Verified June 2026
Fare Freeze Savings By Route: What You Actually Save
What the England regulated-fare freeze saves on 20+ annual season tickets, vs the 5.8% increase you would have paid otherwise.
The UK government's January 2026 freeze caps England's regulated rail fares at 0% until March 2027. The previously expected increase (matching TfL's 5.8% rise) would have hit every regulated season ticket holder. The table below quantifies the saving, in pounds, for 20+ commuter routes.
All current prices verified against the operator's published 2026 season ticket fare. Counterfactual is calculated as current x 1.058, rounded to the nearest pound.

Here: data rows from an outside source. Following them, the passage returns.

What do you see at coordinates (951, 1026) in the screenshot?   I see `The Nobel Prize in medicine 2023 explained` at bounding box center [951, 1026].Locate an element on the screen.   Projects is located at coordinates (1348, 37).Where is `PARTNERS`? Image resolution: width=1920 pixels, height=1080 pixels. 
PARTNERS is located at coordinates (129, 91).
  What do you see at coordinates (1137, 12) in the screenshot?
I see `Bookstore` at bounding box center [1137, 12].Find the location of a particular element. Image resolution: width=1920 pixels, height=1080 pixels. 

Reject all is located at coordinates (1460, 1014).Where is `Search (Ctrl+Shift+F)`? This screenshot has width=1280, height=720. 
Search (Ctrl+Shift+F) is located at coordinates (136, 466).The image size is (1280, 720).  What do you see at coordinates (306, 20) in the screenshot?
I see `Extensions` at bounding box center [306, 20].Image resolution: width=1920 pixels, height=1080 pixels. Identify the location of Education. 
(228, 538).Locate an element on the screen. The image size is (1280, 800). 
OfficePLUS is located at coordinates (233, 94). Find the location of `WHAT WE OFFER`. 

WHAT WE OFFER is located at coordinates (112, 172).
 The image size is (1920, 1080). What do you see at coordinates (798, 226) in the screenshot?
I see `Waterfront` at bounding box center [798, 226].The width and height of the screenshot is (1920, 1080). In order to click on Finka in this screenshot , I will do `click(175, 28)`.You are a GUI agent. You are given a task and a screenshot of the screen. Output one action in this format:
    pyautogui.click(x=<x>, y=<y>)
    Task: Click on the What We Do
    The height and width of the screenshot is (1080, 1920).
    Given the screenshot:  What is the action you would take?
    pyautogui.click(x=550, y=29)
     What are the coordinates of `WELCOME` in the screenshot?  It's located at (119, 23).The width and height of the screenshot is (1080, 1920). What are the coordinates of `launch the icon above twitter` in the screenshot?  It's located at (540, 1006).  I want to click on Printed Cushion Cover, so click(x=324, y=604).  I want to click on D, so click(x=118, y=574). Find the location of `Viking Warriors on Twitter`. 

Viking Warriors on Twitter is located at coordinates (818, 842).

Annual season ticket savings, by route
| Route | Category | Current (frozen) | Would have been | You save |
|---|---|---|---|---|
| London-Brighton | Long commute | £4,512 | £4,774 | £262 |
| London-Reading | Long commute | £4,296 | £4,545 | £249 |
| London-Cambridge | Long commute | £5,060 | £5,353 | £293 |
| London-Guildford | Inner commute | £2,996 | £3,170 | £174 |
| London-Woking | Inner commute | £2,696 | £2,852 | £156 |
| London-St Albans | Inner commute | £4,628 | £4,896 | £268 |
| London-Sevenoaks | Inner commute | £4,400 | £4,655 | £255 |
| London-High Wycombe | Inner commute | £3,548 | £3,754 | £206 |
| London-Oxford | Long commute | £5,640 | £5,967 | £327 |
| London-Tunbridge Wells | Long commute | £4,504 | £4,765 | £261 |
| London-Basingstoke | Long commute | £5,404 | £5,717 | £313 |
| London-Southampton | Long-distance commute | £8,500 | £8,993 | £493 |
| Manchester-Leeds | Northern | £2,048 | £2,167 | £119 |
| Manchester-Liverpool | Northern | £1,788 | £1,892 | £104 |
| Manchester-Birmingham | Cross-country | £4,196 | £4,439 | £243 |
| Birmingham-Leeds | Cross-country | £4,644 | £4,913 | £269 |
| Birmingham-Bristol | Cross-country | £4,548 | £4,812 | £264 |
| Edinburgh-Glasgow | Scottish (separate) | £1,700 | £1,799 | £99 |
| Cardiff-Swansea | Welsh | £1,796 | £1,900 | £104 |
| Norwich-Cambridge | Eastern | £2,944 | £3,115 | £171 |
| Total saving across all 20 routes | £79,848 | £84,478 | £4,630 | |
Scottish routes shown for comparison only. Scotland sets its own regulated-fare policy; the England freeze does not automatically apply.
If you also buy a TfL Travelcard
TfL fares went up 5.8% on 1 March 2026. London commuters who layer a Travelcard add-on onto a National Rail season pay the full TfL increase. The freeze on the National Rail portion still applies.
| Travelcard tier | Before March 2026 | After March 2026 | Increase |
|---|---|---|---|
| Zone 1-6 monthly travelcard | £234.10 | £247.70 | +£13.60 |
| Zone 1-2 monthly travelcard | £167.30 | £177.00 | +£9.70 |
| Zone 1-4 monthly travelcard | £204.30 | £216.20 | +£11.90 |
For the full comparison of the rail freeze versus the TfL increase, see fare freeze vs TfL.
What is not in the freeze
- Advance singles - unregulated, set by operator. Lumo, LNER and Avanti can move advance pricing daily.
- Long-distance off-peak singles outside the regulated set - operator discretion.
- First Class and Standard Premium tickets - explicitly excluded from the regulated-fare cap.
- Scotland fares - the Scottish government sets its own ScotRail fare policy.
- Wales fares - Welsh Government sets Transport for Wales fare policy.
- TfL services - Tube, Overground, Elizabeth Line, DLR went up 5.8% on 1 March 2026.
- Eurostar / international rail - sets its own commercial fares.